## Task
Write out each line of the material below exactly as given.

## Record excerpts
[Start of Attachment]

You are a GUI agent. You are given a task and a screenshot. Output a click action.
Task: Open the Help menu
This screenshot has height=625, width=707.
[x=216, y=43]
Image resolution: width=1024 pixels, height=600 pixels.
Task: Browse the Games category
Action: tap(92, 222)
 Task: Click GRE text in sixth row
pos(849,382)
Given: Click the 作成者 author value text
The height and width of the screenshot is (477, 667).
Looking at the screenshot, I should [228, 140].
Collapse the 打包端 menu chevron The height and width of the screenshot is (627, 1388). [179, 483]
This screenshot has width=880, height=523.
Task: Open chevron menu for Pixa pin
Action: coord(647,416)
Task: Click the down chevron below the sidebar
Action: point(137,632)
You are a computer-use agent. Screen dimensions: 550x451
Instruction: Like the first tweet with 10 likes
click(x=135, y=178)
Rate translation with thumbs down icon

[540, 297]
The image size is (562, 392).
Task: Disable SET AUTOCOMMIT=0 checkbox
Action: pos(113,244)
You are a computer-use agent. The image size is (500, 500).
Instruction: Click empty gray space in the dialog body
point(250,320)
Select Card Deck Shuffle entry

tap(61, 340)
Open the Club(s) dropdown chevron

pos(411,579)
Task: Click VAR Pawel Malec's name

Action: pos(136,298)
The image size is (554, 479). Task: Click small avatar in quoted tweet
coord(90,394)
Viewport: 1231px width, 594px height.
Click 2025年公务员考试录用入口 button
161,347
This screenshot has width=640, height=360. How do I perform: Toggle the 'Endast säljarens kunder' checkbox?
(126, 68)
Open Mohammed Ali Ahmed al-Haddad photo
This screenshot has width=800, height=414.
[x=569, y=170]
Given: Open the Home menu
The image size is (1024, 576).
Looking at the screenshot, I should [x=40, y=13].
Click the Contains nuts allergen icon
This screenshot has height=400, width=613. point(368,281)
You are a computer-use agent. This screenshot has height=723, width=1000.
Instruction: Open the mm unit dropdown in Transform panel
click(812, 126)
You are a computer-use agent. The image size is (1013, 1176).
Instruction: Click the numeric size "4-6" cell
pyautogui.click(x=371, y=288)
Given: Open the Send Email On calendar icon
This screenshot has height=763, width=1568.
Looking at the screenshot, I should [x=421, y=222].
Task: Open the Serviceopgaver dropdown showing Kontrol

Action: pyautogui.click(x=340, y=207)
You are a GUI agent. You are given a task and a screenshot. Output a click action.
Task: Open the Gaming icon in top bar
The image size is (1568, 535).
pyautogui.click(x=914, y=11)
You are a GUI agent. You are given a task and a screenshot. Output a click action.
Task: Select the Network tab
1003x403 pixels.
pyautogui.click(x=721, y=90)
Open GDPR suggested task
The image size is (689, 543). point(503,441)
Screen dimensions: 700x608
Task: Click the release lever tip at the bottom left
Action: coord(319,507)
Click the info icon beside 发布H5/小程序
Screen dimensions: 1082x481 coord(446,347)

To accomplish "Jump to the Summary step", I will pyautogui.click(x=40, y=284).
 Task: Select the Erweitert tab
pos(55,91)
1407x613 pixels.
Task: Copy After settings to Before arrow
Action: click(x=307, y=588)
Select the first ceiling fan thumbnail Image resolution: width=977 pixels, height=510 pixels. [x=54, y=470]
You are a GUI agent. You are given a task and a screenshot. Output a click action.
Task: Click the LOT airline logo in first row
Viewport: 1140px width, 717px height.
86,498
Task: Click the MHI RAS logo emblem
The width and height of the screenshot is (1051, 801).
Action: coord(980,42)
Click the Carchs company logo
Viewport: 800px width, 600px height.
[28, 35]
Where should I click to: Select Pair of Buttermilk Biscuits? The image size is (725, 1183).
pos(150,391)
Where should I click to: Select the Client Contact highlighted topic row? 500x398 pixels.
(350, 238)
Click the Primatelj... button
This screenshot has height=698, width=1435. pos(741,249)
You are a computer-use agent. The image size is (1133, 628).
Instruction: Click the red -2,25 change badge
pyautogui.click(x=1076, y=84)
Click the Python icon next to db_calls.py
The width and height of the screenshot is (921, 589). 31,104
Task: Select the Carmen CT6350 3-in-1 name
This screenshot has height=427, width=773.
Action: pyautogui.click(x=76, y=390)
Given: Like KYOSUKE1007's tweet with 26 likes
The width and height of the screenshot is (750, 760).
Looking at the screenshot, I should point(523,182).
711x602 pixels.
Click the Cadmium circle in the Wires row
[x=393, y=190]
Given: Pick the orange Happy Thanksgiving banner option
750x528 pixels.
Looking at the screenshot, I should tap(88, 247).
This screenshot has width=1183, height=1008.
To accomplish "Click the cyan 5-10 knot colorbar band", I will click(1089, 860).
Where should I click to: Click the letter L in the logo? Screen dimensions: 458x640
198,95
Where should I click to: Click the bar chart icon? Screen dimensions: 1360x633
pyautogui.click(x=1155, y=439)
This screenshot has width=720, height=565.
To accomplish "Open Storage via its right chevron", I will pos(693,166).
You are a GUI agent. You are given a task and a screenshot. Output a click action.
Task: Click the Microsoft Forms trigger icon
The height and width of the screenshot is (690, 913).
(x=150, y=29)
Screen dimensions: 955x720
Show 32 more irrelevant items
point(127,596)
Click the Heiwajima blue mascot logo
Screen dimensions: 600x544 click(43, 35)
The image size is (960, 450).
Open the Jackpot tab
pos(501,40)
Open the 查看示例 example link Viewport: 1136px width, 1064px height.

[End of Attachment]

## Finished exercise
You are a GUI agent. You are given a task and a screenshot. Output a click action.
Task: Open the Help menu
This screenshot has height=625, width=707.
[x=216, y=43]
Image resolution: width=1024 pixels, height=600 pixels.
Task: Browse the Games category
Action: tap(92, 222)
 Task: Click GRE text in sixth row
pos(849,382)
Given: Click the 作成者 author value text
The height and width of the screenshot is (477, 667).
Looking at the screenshot, I should [228, 140].
Collapse the 打包端 menu chevron The height and width of the screenshot is (627, 1388). [179, 483]
This screenshot has width=880, height=523.
Task: Open chevron menu for Pixa pin
Action: coord(647,416)
Task: Click the down chevron below the sidebar
Action: point(137,632)
You are a computer-use agent. Screen dimensions: 550x451
Instruction: Like the first tweet with 10 likes
click(x=135, y=178)
Rate translation with thumbs down icon

[540, 297]
The image size is (562, 392).
Task: Disable SET AUTOCOMMIT=0 checkbox
Action: pos(113,244)
You are a computer-use agent. The image size is (500, 500).
Instruction: Click empty gray space in the dialog body
point(250,320)
Select Card Deck Shuffle entry

tap(61, 340)
Open the Club(s) dropdown chevron

pos(411,579)
Task: Click VAR Pawel Malec's name

Action: pos(136,298)
The image size is (554, 479). Task: Click small avatar in quoted tweet
coord(90,394)
Viewport: 1231px width, 594px height.
Click 2025年公务员考试录用入口 button
161,347
This screenshot has width=640, height=360. How do I perform: Toggle the 'Endast säljarens kunder' checkbox?
(126, 68)
Open Mohammed Ali Ahmed al-Haddad photo
This screenshot has width=800, height=414.
[x=569, y=170]
Given: Open the Home menu
The image size is (1024, 576).
Looking at the screenshot, I should [x=40, y=13].
Click the Contains nuts allergen icon
This screenshot has height=400, width=613. point(368,281)
You are a computer-use agent. This screenshot has height=723, width=1000.
Instruction: Open the mm unit dropdown in Transform panel
click(812, 126)
You are a computer-use agent. The image size is (1013, 1176).
Instruction: Click the numeric size "4-6" cell
pyautogui.click(x=371, y=288)
Given: Open the Send Email On calendar icon
This screenshot has height=763, width=1568.
Looking at the screenshot, I should [x=421, y=222].
Task: Open the Serviceopgaver dropdown showing Kontrol

Action: pyautogui.click(x=340, y=207)
You are a GUI agent. You are given a task and a screenshot. Output a click action.
Task: Open the Gaming icon in top bar
The image size is (1568, 535).
pyautogui.click(x=914, y=11)
You are a GUI agent. You are given a task and a screenshot. Output a click action.
Task: Select the Network tab
1003x403 pixels.
pyautogui.click(x=721, y=90)
Open GDPR suggested task
The image size is (689, 543). point(503,441)
Screen dimensions: 700x608
Task: Click the release lever tip at the bottom left
Action: coord(319,507)
Click the info icon beside 发布H5/小程序
Screen dimensions: 1082x481 coord(446,347)

To accomplish "Jump to the Summary step", I will pyautogui.click(x=40, y=284).
 Task: Select the Erweitert tab
pos(55,91)
1407x613 pixels.
Task: Copy After settings to Before arrow
Action: click(x=307, y=588)
Select the first ceiling fan thumbnail Image resolution: width=977 pixels, height=510 pixels. [x=54, y=470]
You are a GUI agent. You are given a task and a screenshot. Output a click action.
Task: Click the LOT airline logo in first row
Viewport: 1140px width, 717px height.
86,498
Task: Click the MHI RAS logo emblem
The width and height of the screenshot is (1051, 801).
Action: coord(980,42)
Click the Carchs company logo
Viewport: 800px width, 600px height.
[28, 35]
Where should I click to: Select Pair of Buttermilk Biscuits? The image size is (725, 1183).
pos(150,391)
Where should I click to: Select the Client Contact highlighted topic row? 500x398 pixels.
(350, 238)
Click the Primatelj... button
This screenshot has height=698, width=1435. pos(741,249)
You are a computer-use agent. The image size is (1133, 628).
Instruction: Click the red -2,25 change badge
pyautogui.click(x=1076, y=84)
Click the Python icon next to db_calls.py
The width and height of the screenshot is (921, 589). 31,104
Task: Select the Carmen CT6350 3-in-1 name
This screenshot has height=427, width=773.
Action: pyautogui.click(x=76, y=390)
Given: Like KYOSUKE1007's tweet with 26 likes
The width and height of the screenshot is (750, 760).
Looking at the screenshot, I should point(523,182).
711x602 pixels.
Click the Cadmium circle in the Wires row
[x=393, y=190]
Given: Pick the orange Happy Thanksgiving banner option
750x528 pixels.
Looking at the screenshot, I should tap(88, 247).
This screenshot has width=1183, height=1008.
To accomplish "Click the cyan 5-10 knot colorbar band", I will click(1089, 860).
Where should I click to: Click the letter L in the logo? Screen dimensions: 458x640
198,95
Where should I click to: Click the bar chart icon? Screen dimensions: 1360x633
pyautogui.click(x=1155, y=439)
This screenshot has width=720, height=565.
To accomplish "Open Storage via its right chevron", I will pos(693,166).
You are a GUI agent. You are given a task and a screenshot. Output a click action.
Task: Click the Microsoft Forms trigger icon
The height and width of the screenshot is (690, 913).
(x=150, y=29)
Screen dimensions: 955x720
Show 32 more irrelevant items
point(127,596)
Click the Heiwajima blue mascot logo
Screen dimensions: 600x544 click(43, 35)
The image size is (960, 450).
Open the Jackpot tab
pos(501,40)
Open the 查看示例 example link Viewport: 1136px width, 1064px height.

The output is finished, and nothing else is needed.